Hey, you know a few words Dutch, apparently? Cool. I have 4 Syno Petricola, they're really nice. Would it be possible to add a group of Paralabidochromis sp. "Rock Kribensis" to my 63 gallon tank with the pundamilias?

Gro*e*ten,

Marcel


----------



## Randall (Jul 2, 2003)

Lief Marcel,

Eastern African haplochromines are not my thing (I specialize in western African cichlids), but from what I understand, the two species that you mention are different enough to preclude interbreeding. Given the size of your tank, I don't see a problem housing the two species together.

Veel succes!

Met vriendelijk groeten,

Randall Kohn


----------



## cichlidiot75 (Feb 22, 2005)

Beste Randall,

Hartelijk bedankt! My LFS accidentally sold me Pundamilia Nyererei and told me they were Astatotilapia Burtoni. I wanted a Tanganyika tank, but I like the Pundas a lot too. So I'm figuring out if anything else can be put in the tank from Lake Victoria with the Pundas that is available in my region.

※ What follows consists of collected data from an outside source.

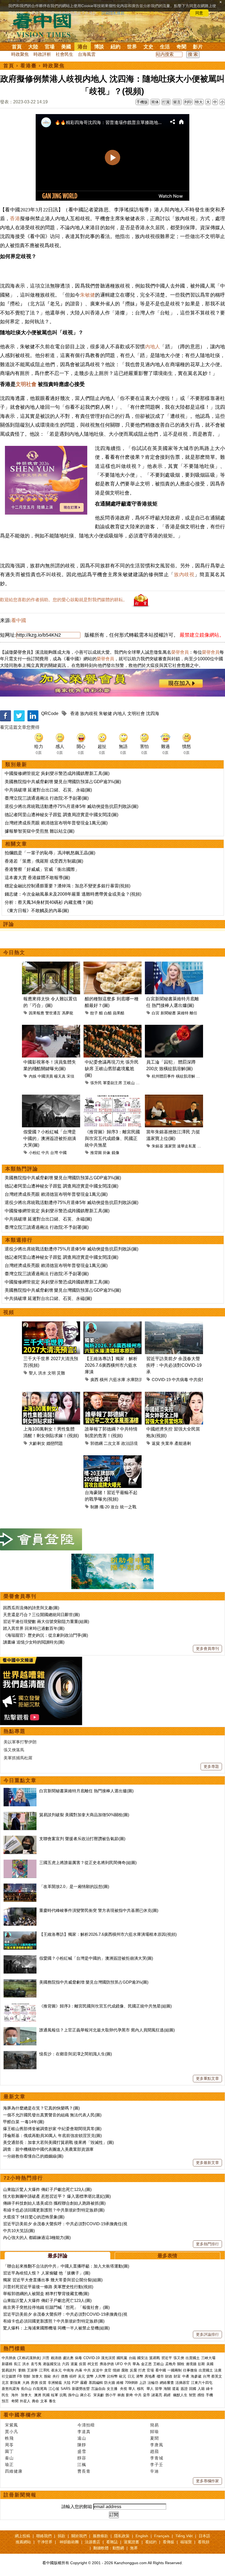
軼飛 (9, 2438)
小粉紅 (34, 1152)
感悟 (200, 2395)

If it's not working out, they will take them back so I can have a Tang tank afterall, but I'll give it a try. The LFS that sells the Rock Kribs knows more about Cichlids than the one that sold me the Nyerei, so I'll ask for advice there too.

Met vriendelijke groet,

Marcel

PS: check out www.interglot.com . Awesome translation site if you want to learn more Dutch words :thumb:


----------



## StructureGuy (Jul 27, 2002)

cichlidiot75 said:


> My LFS accidentally sold me Pundamilia Nyererei and told me they were Astatotilapia Burtoni. I wanted a Tanganyika tank, but I like the Pundas a lot too. So I'm figuring out if anything else can be put in the tank from Lake Victoria with the Pundas that is available in my region.





cichlidiot75 said:


> Would it be possible to add a group of Paralabidochromis sp. "Rock Kribensis" to my 63 gallon tank with the pundamilias?


I've found the nyererei to be fairly aggressive and the rock kribs to be fairly peaceful. But in a 63 gallon tank, they might okay together if you have several females for both of them.

Kevin


----------



## cichlidiot75 (Feb 22, 2005)

Allright, thanks. I decided to return the Pundamilia to the LFS, A tang tank works better for me.


----------